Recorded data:
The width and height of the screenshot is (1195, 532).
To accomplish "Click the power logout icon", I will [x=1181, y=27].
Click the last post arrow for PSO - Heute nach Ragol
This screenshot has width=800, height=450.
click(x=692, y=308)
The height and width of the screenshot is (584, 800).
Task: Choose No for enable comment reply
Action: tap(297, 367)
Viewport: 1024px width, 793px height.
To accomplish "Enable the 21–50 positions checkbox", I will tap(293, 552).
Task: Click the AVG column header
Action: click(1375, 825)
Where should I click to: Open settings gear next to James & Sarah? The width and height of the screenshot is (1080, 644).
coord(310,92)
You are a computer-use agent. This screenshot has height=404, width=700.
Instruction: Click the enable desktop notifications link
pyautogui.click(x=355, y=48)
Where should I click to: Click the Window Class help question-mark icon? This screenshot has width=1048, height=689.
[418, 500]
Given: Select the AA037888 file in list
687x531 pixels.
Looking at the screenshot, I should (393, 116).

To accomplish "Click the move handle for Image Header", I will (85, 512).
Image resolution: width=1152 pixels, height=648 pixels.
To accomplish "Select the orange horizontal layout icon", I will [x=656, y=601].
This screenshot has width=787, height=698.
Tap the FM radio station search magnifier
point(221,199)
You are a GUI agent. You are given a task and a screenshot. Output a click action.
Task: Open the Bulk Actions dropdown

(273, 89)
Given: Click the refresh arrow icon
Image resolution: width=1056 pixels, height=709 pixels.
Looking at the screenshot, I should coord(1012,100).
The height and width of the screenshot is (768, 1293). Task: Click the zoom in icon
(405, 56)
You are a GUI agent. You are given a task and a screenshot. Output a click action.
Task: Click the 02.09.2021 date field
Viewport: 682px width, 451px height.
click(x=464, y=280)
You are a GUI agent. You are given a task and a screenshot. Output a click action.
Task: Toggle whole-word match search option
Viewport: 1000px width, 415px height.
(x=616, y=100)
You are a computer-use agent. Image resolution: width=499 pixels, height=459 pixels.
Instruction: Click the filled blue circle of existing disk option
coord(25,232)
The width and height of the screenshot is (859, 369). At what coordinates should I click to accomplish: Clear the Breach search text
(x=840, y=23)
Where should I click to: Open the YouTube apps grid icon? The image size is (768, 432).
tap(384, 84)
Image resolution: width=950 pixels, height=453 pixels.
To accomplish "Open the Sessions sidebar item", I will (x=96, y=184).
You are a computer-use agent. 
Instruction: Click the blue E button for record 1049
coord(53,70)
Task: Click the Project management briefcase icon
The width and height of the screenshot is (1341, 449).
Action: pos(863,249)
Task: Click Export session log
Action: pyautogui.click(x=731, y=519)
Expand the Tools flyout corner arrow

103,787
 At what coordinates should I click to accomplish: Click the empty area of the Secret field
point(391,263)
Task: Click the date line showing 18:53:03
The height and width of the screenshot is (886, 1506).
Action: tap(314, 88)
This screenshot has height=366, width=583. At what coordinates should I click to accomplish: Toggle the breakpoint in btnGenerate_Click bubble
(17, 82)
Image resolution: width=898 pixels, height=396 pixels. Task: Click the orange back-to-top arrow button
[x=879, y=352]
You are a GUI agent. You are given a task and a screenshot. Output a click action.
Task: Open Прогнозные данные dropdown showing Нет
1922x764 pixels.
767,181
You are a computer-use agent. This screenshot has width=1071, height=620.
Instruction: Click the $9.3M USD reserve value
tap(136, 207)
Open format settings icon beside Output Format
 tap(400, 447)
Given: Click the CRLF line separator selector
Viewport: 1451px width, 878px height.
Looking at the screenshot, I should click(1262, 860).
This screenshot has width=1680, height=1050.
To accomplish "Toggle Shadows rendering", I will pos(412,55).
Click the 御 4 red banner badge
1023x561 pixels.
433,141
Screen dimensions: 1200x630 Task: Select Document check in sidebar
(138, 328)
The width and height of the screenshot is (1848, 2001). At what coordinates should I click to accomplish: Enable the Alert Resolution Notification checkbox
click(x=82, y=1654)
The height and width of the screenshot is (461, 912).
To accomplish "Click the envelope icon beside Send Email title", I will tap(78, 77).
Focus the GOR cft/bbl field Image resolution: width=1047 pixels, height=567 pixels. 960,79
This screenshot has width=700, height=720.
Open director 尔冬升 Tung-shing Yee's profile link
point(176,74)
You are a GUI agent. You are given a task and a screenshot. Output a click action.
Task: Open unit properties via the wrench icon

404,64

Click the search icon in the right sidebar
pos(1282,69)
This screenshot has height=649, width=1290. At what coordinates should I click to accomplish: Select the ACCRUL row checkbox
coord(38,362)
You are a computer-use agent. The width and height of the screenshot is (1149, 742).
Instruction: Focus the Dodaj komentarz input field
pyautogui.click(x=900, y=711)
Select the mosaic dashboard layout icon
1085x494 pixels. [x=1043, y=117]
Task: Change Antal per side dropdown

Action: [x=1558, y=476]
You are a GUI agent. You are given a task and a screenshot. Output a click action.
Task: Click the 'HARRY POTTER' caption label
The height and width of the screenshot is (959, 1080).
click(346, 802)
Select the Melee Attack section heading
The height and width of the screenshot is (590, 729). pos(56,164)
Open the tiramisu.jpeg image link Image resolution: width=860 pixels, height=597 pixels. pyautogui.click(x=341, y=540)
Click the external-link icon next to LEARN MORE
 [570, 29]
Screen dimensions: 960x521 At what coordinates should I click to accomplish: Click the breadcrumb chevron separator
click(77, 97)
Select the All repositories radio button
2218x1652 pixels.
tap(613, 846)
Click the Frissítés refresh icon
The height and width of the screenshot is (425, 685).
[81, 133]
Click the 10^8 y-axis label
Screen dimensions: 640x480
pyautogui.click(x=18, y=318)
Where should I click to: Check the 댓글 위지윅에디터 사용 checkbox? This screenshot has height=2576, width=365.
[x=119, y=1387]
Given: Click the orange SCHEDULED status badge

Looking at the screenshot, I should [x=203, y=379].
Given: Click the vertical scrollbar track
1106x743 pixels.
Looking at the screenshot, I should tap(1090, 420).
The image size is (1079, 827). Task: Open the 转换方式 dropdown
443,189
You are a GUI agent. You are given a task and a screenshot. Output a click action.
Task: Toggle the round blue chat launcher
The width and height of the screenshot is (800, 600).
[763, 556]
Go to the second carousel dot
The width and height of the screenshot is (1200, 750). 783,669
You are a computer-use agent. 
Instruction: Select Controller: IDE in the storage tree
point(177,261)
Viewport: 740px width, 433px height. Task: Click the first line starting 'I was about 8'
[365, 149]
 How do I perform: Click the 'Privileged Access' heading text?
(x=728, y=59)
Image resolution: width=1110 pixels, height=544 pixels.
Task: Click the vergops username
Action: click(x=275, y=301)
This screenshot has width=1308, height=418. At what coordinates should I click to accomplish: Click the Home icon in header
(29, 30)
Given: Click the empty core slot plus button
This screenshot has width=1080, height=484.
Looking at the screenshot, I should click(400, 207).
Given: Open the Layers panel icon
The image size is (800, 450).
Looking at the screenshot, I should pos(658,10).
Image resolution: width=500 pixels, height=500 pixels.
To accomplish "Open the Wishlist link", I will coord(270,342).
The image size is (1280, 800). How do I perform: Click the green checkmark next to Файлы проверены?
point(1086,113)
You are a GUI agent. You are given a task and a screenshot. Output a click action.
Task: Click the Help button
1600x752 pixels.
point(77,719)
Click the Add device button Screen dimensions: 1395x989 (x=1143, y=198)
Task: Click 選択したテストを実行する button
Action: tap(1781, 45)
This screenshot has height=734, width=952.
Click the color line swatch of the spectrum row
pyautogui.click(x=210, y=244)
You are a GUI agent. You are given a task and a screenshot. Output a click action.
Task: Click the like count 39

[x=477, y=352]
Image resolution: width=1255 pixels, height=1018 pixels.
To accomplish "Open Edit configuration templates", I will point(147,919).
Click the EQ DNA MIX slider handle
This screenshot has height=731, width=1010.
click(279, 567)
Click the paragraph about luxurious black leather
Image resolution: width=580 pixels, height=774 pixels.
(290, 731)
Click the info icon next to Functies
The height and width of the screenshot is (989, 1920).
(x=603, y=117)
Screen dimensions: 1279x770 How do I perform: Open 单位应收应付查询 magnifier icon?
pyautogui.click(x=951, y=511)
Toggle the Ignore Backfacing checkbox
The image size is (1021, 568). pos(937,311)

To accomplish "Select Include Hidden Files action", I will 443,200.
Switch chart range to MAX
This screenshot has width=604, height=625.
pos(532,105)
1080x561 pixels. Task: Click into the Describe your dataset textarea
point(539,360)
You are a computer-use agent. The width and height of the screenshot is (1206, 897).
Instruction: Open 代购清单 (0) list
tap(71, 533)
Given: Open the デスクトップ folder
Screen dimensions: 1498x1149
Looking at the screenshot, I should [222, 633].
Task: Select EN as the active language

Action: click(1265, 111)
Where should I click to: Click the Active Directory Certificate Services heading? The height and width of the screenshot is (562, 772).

What is needed.
Looking at the entries above, find how many lines include the word "showing" and write that number alone.

Exercise response.
2